Warren questions Nvidia's $20bn Groq deal as antitrust scrutiny mounts
Senators warn licensing agreement may be structured to evade regulatory review, raising fresh challenges for the AI chip giant
Senator Elizabeth Warren has questioned whether Nvidia's $20 billion agreement with artificial intelligence chip startup Groq is structured to evade antitrust review, placing the company's dominant market position under renewed political scrutiny.
The Massachusetts lawmaker, joined by Senator Richard Blumenthal, sent a letter to Nvidia chief executive Jensen Huang on March 23 demanding an explanation of the December 2025 transaction, according to a press release from Warren's office. The senators allege the arrangement amounts to a "reverse acquihire"—acquiring a competitor's key assets and personnel without formally purchasing the company itself.
"By licensing its technology and hiring its most important employees, NVIDIA has effectively acquired Groq in all but name," the senators wrote. "We are concerned that this takeover could stifle competition, further entrenching NVIDIA's dominance in the AI chip industry and ceding our technological leadership to China."
Nvidia shares fell 0.3% to $175.20 on Tuesday, giving the company a market valuation of $4.27 trillion. The stock has traded in a range between $86.60 and $212.17 over the past 52 weeks, reflecting investor volatility around regulatory developments in the artificial intelligence sector.
The Groq transaction, structured as a licensing agreement rather than an acquisition, granted Nvidia a non-exclusive license to Groq's chip technology while bringing CEO Jonathan Ross and other key personnel into the company. Groq continues to operate as an independent entity, according to reports of the deal structure.
This arrangement has allowed Nvidia to avoid premerger notification requirements typically triggered by acquisitions exceeding $119.5 million, a threshold designed to give regulators time to assess competitive impacts before deals close. The senators warned that Nvidia is pursuing a strategy that could become increasingly common across the technology industry if left unchecked.

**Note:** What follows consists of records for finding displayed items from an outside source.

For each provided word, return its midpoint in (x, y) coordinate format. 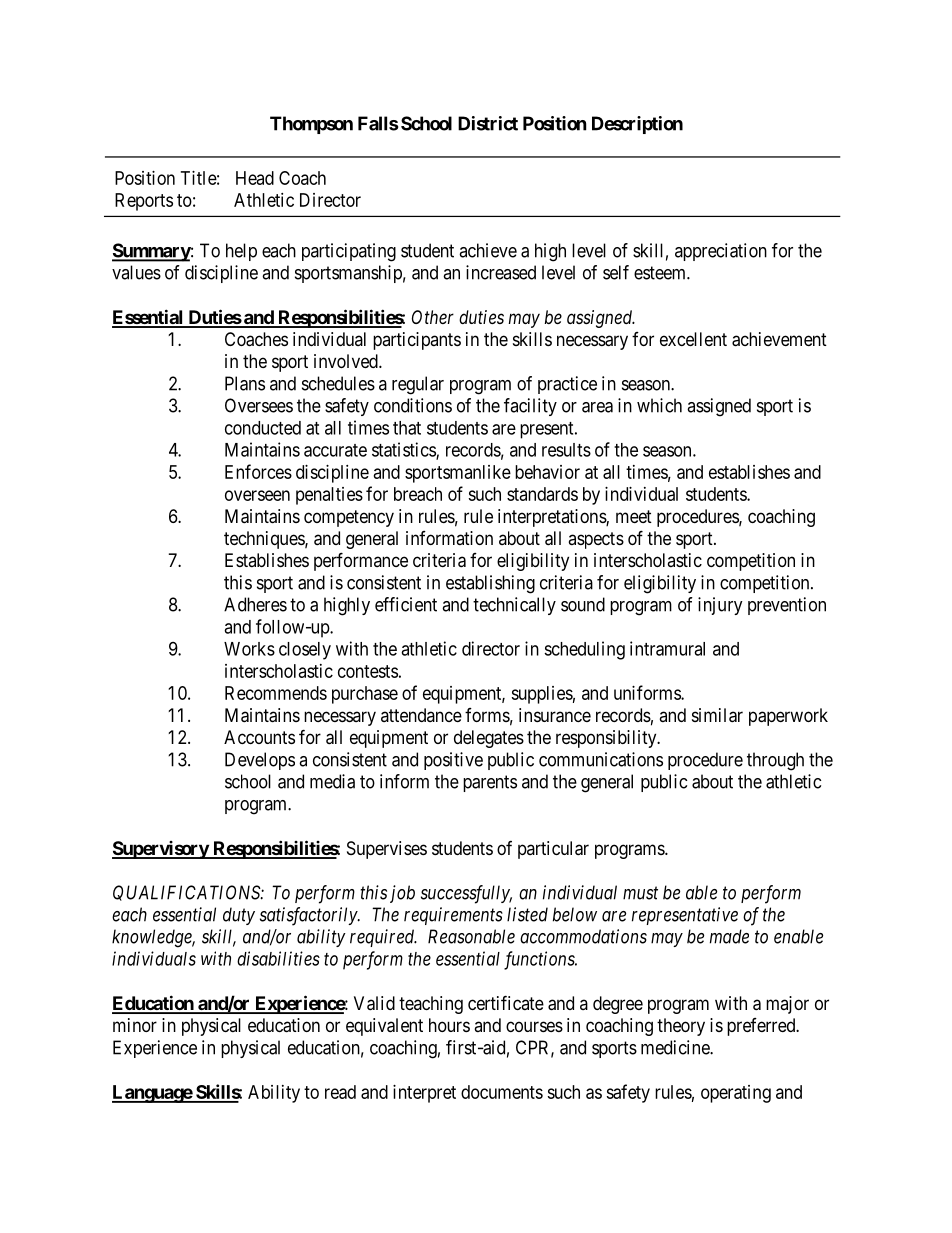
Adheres (255, 604)
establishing (490, 584)
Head (255, 178)
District (488, 123)
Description (637, 125)
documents (502, 1092)
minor (135, 1025)
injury (720, 606)
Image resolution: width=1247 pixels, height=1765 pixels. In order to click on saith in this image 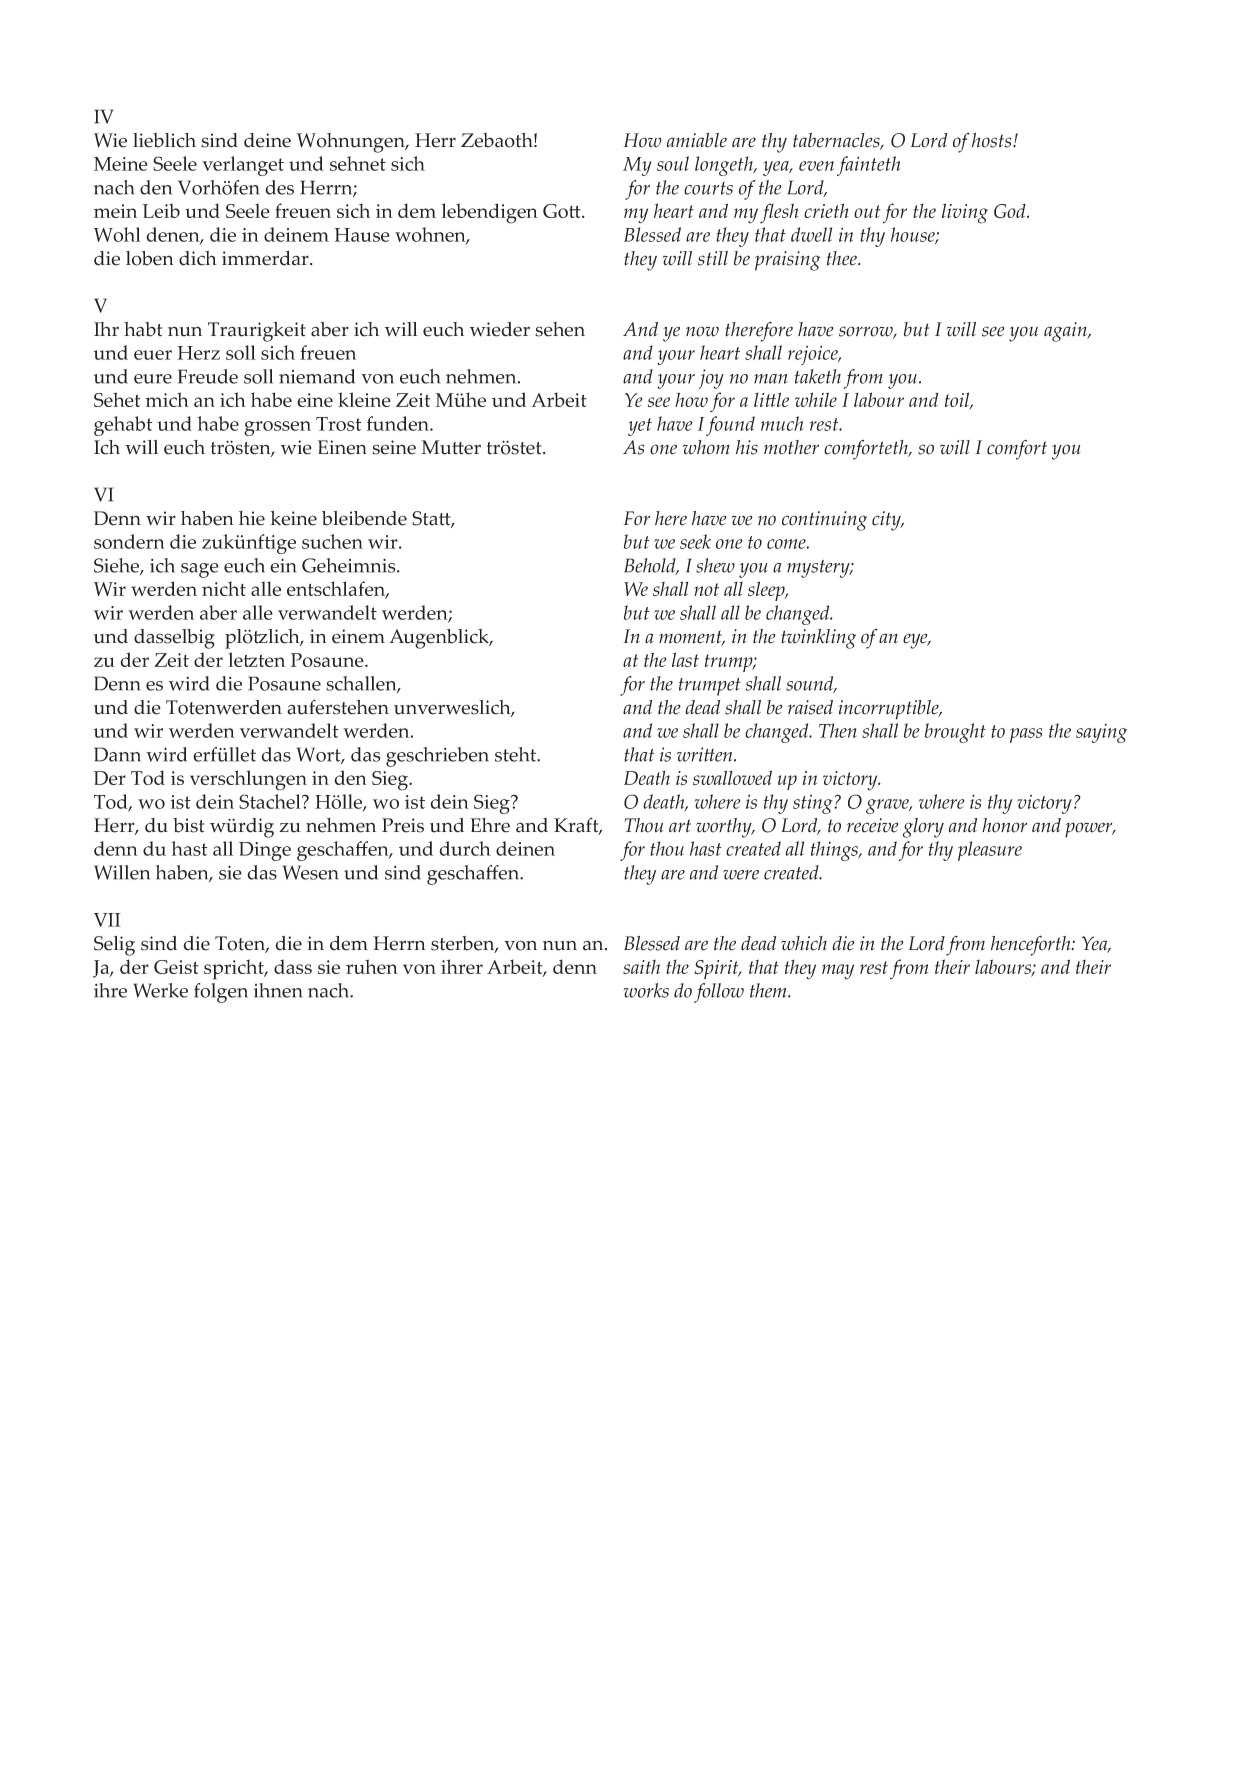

The regulatory pressure comes at a critical moment for Nvidia, which already controls approximately 90% of the market for graphics processing units used in AI training and inference. The company on March 16 announced a new inference processor incorporating Groq's technology, signaling rapid integration of the licensed assets.
The senators highlighted a pattern of behavior, noting Nvidia's similar licensing deal with chip interconnect startup Enfabrica in September 2025. They also referenced previous antitrust investigations by the Department of Justice and regulators in the European Union and United Kingdom, indicating mounting global concern about Nvidia's market power.
Competitive impacts are already evident. OpenAI had reportedly been evaluating Groq's energy-efficient inference chips as an alternative to Nvidia's offerings but "shut down" those discussions after Nvidia's licensing agreement was announced, according to the senators. The ChatGPT creator subsequently increased its chip purchases from Nvidia.
"By further consolidating NVIDIA's control over the AI chip industry, the Groq deal limits consumer choice and innovation, which will ultimately raise prices and threaten domestic firms' ability to compete with China," Warren and Blumenthal wrote.
The lawmakers have given Huang until April 3 to respond to questions about the deal's structure and strategic rationale. The Federal Trade Commission and Department of Justice retain authority to review such transactions for antitrust violations even when formal notification thresholds are not met.
Analysts remain broadly bullish on Nvidia despite the regulatory headwinds, with 60 of 62 analysts rating the stock a buy or strong buy and an average target price of $269.58, according to market data. The company reported 95.6% year-over-year earnings growth in its most recent quarter, with profit margins of 55.6% reflecting its pricing power in the AI chip market.
The increasing scrutiny of unconventional deal structures comes as Washington regulators intensify their focus on the technology sector. The FTC has signaled growing concern about tactics that allow dominant companies to consolidate market share without triggering traditional merger review processes.
Nvidia did not respond to requests for comment on the senators' letter or the specifics of the Groq agreement.